Gov. Brian Sandoval hopes thousands of Nevada residents will follow his footsteps this summer into the far reaches of the state. And to spur Nevadans’ imaginations, the Nevada Commission on Tourism is seeking residents’ thoughts about their favorite places in voting that ultimately will lead to a list of six of the state’s top treasures.
The “Discover Your Nevada” campaign, kicked off Thursday by the tourism commission, seeks to bolster the state’s tourism economy. About one-third of the state’s workers rely on tourism in one form or another, said Lt. Gov. Brian Krolicki, and a dollar spent in a rural hotel by a visitor from Carson City is just as helpful as a dollar spent by a tourist from Europe.

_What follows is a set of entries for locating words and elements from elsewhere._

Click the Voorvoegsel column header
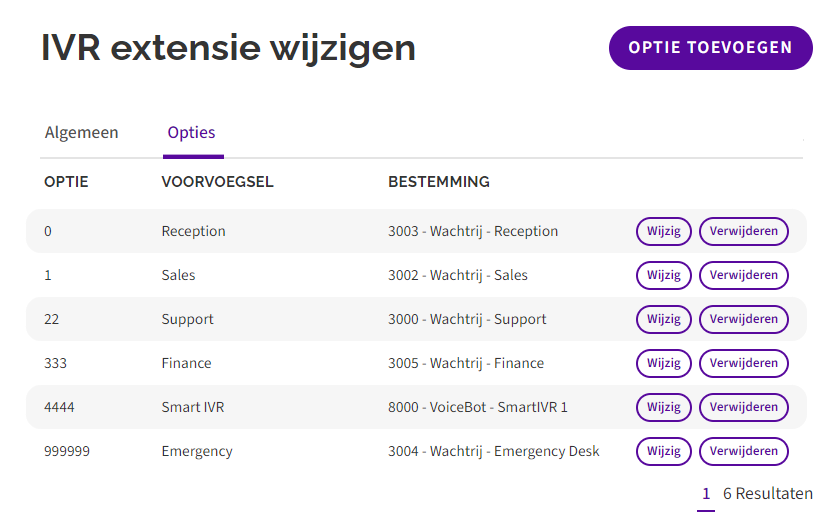 tap(217, 182)
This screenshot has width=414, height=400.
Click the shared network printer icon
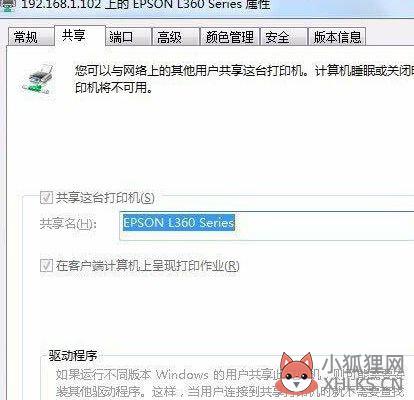(38, 79)
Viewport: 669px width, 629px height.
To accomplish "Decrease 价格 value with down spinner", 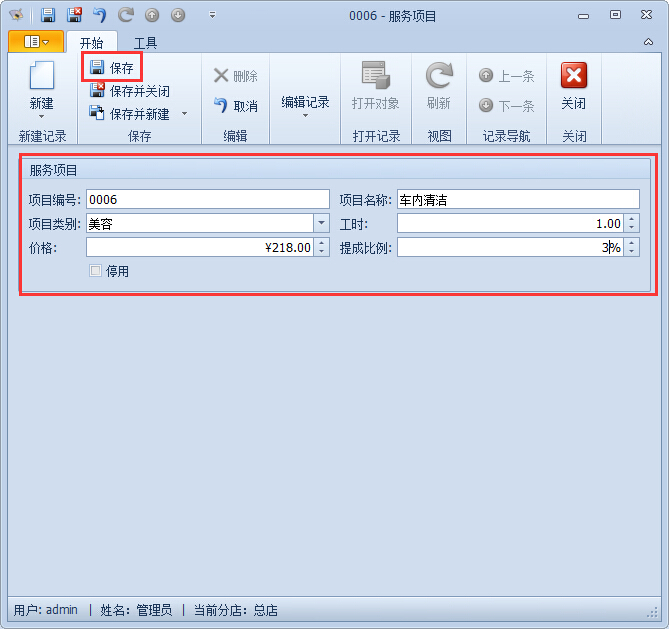I will pyautogui.click(x=321, y=252).
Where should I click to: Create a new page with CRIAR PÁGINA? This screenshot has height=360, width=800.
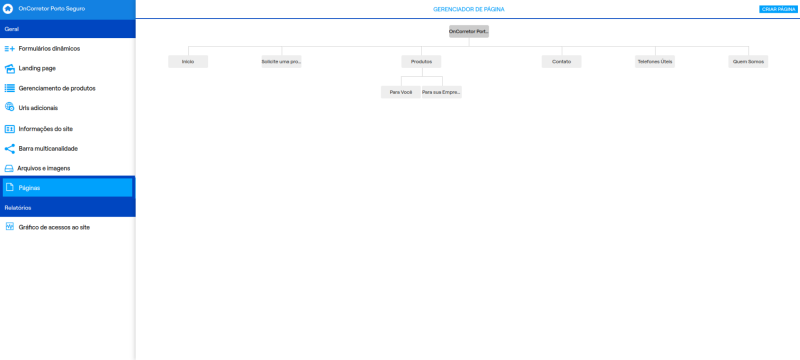[x=778, y=9]
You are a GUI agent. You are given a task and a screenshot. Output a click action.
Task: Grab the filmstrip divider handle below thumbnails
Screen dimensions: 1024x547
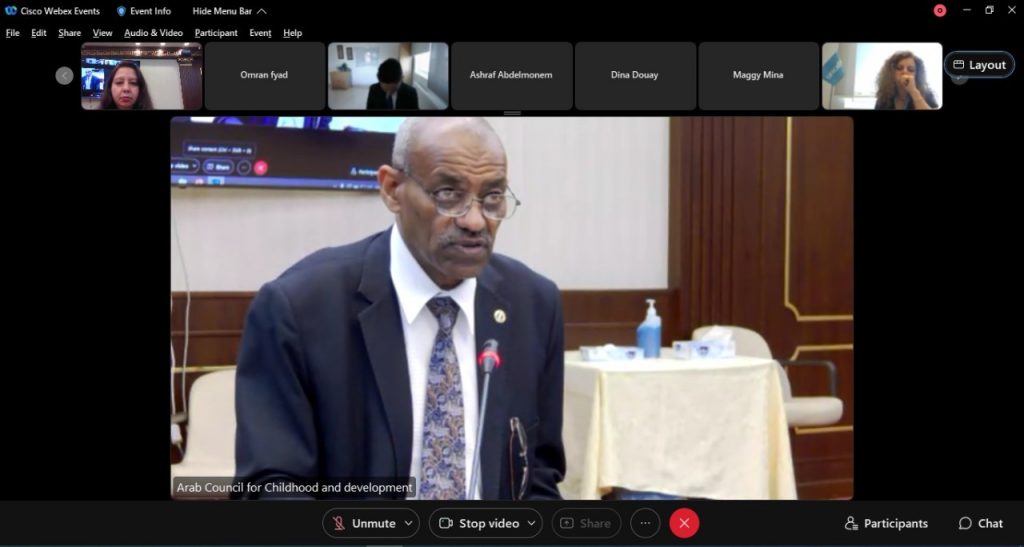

“This campaign is an example of Nevadans helping Nevadans by doing something they do every summer, anyway: travel,” said Krolicki, who also serves as chair of the commission on tourism.
But, Krolicki said, “This isn’t just about dollars. This is a lot of fun.”
The fun starts this week as state residents are invited to submit their nominations for Nevada’s treasures. (To vote, see http://www.DiscoverYourNevada.com.) Voting over the next couple of weeks will begin winnowing down the nominees, and further rounds of voting will follow until the top treasures are announced May 15.
Sandoval, meanwhile, plans at least three road trips this spring. The itineraries include visits to Bruno’s Country Club in Gerlach, A Cowboy’s Dream Bed & Breakfast near Alamo, and the earthquake faults in Dixie County northeast of Fallon.
The governor said Thursday that he already has many fond memories of trips to rural Nevada, including a visit to the ghost town of Berlin and the near-ghost town of Ione, which are between Gabbs and Austin.
The importance of those trips was reinforced recently, he said, when his son chose the journeys as the subject of a high school essay about special days in his life.